Beginning with the line that contains "The height and", reproduce every line through the end of the records below exactly, and leave the pictures out.

Stored records
•••

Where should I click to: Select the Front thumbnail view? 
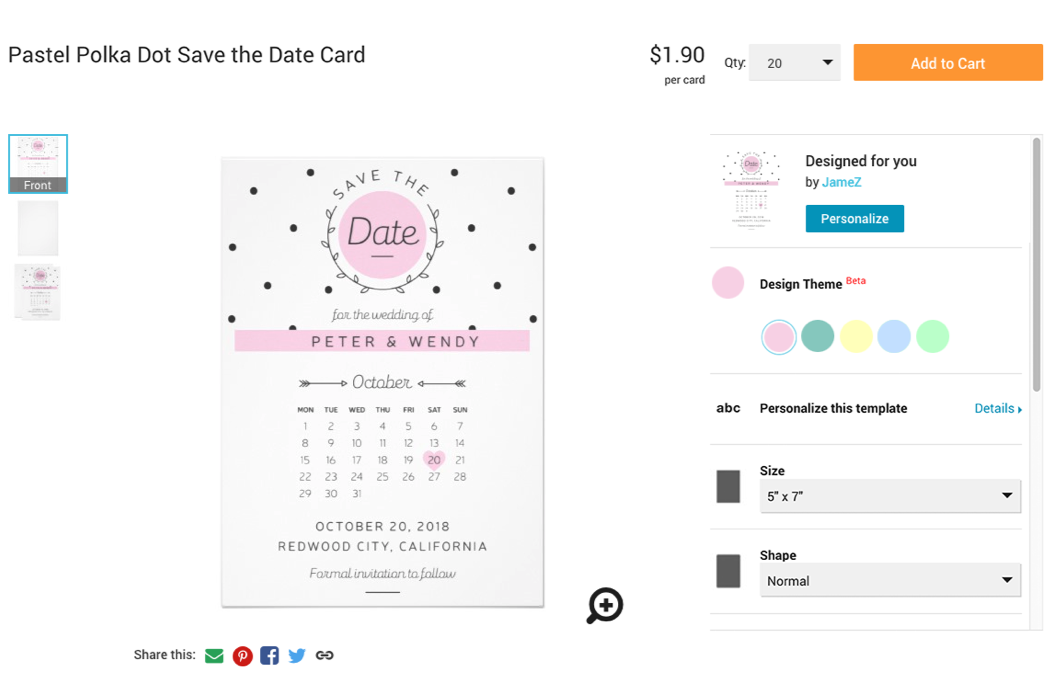(x=38, y=164)
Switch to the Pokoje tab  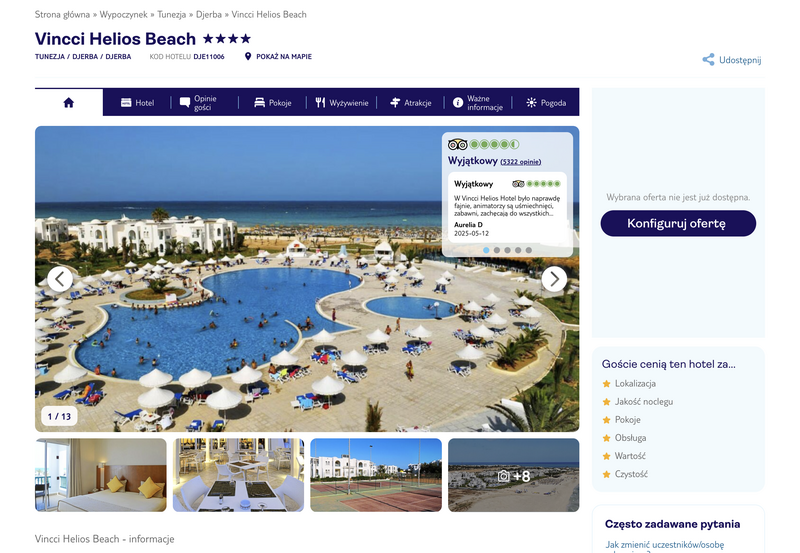(272, 103)
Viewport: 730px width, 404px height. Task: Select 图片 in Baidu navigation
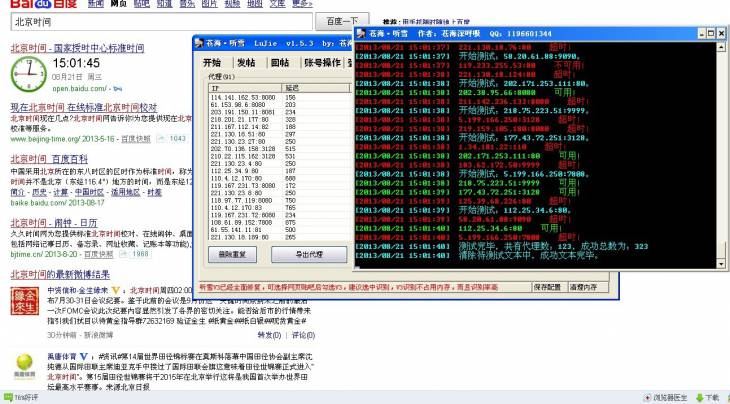209,4
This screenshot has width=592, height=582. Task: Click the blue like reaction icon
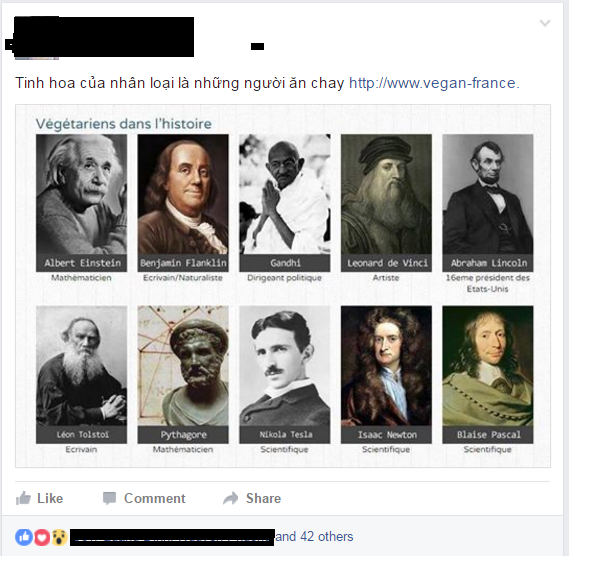tap(24, 537)
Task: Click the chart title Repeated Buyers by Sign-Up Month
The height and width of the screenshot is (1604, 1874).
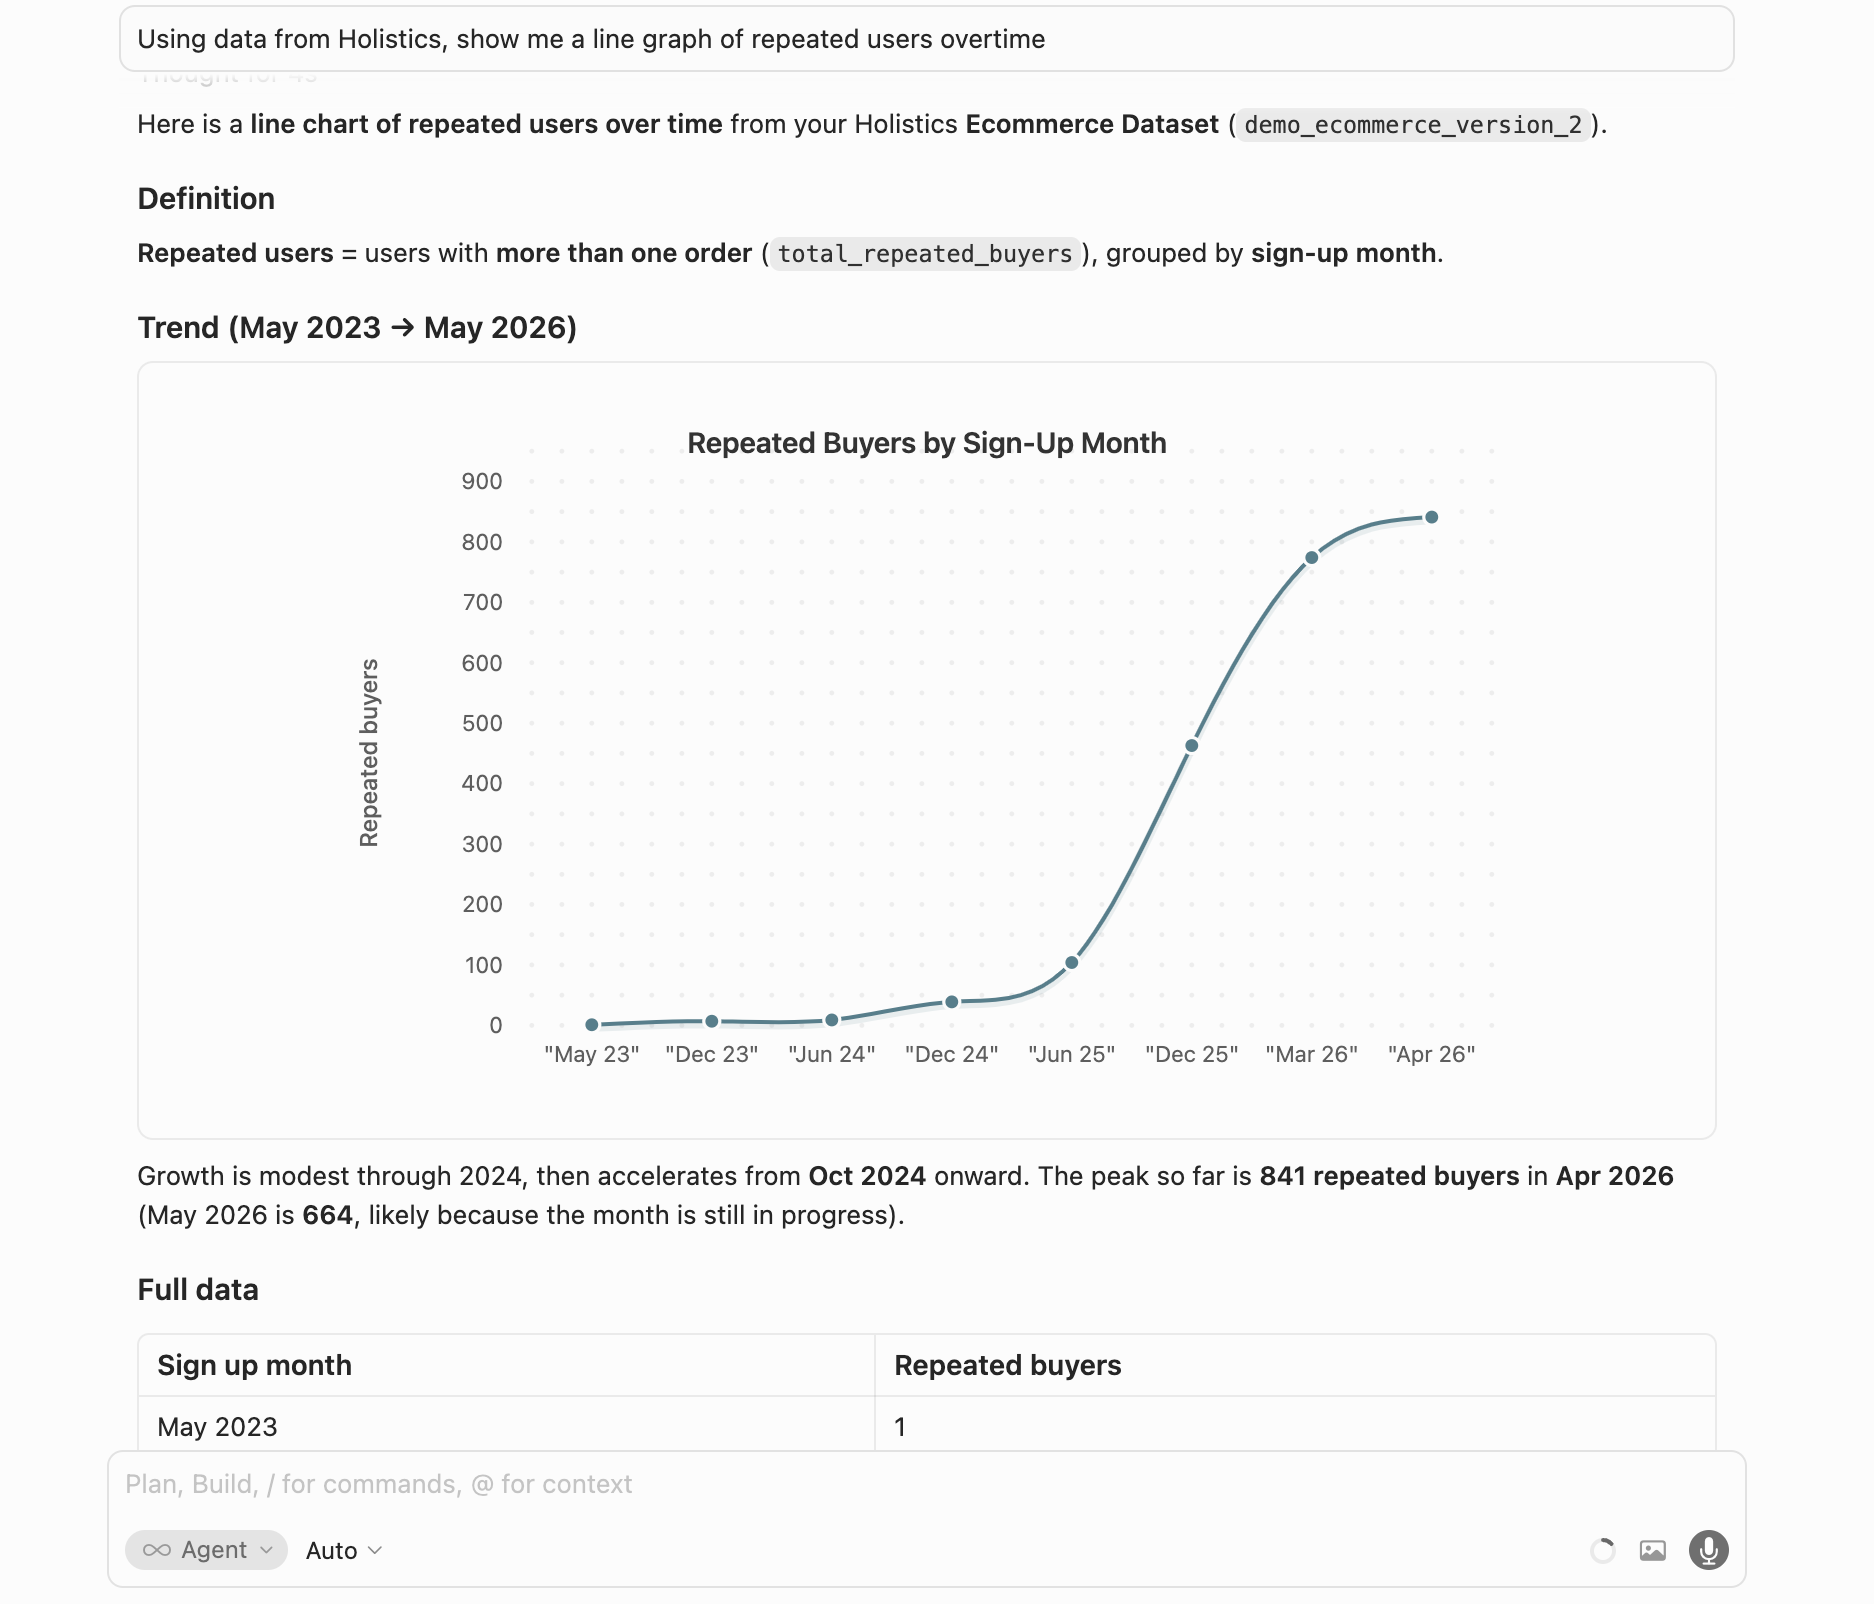Action: tap(927, 443)
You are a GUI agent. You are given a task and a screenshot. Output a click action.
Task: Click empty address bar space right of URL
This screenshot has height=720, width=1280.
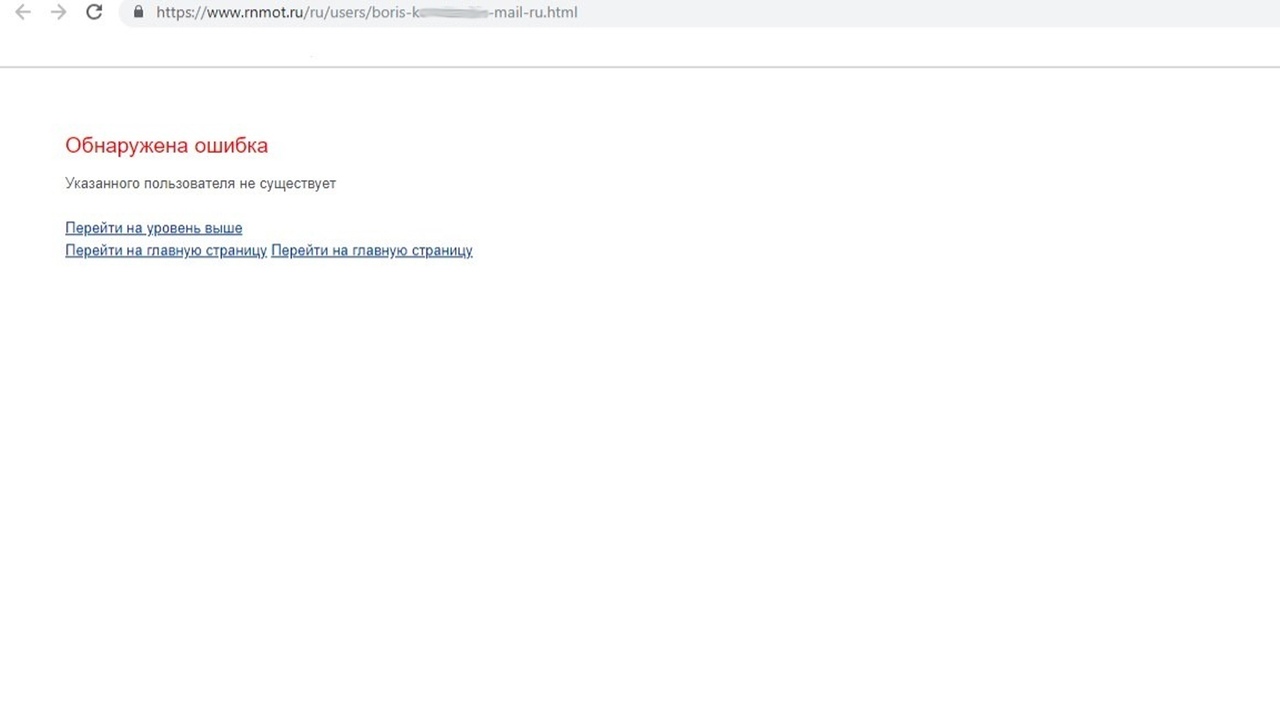(x=900, y=13)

•••

◆ Answer section:
The height and width of the screenshot is (1604, 1874).
Action: tap(927, 443)
You are a GUI agent. You are given a task and a screenshot. Output a click action.
Task: Click empty address bar space right of URL
This screenshot has height=720, width=1280.
(x=900, y=13)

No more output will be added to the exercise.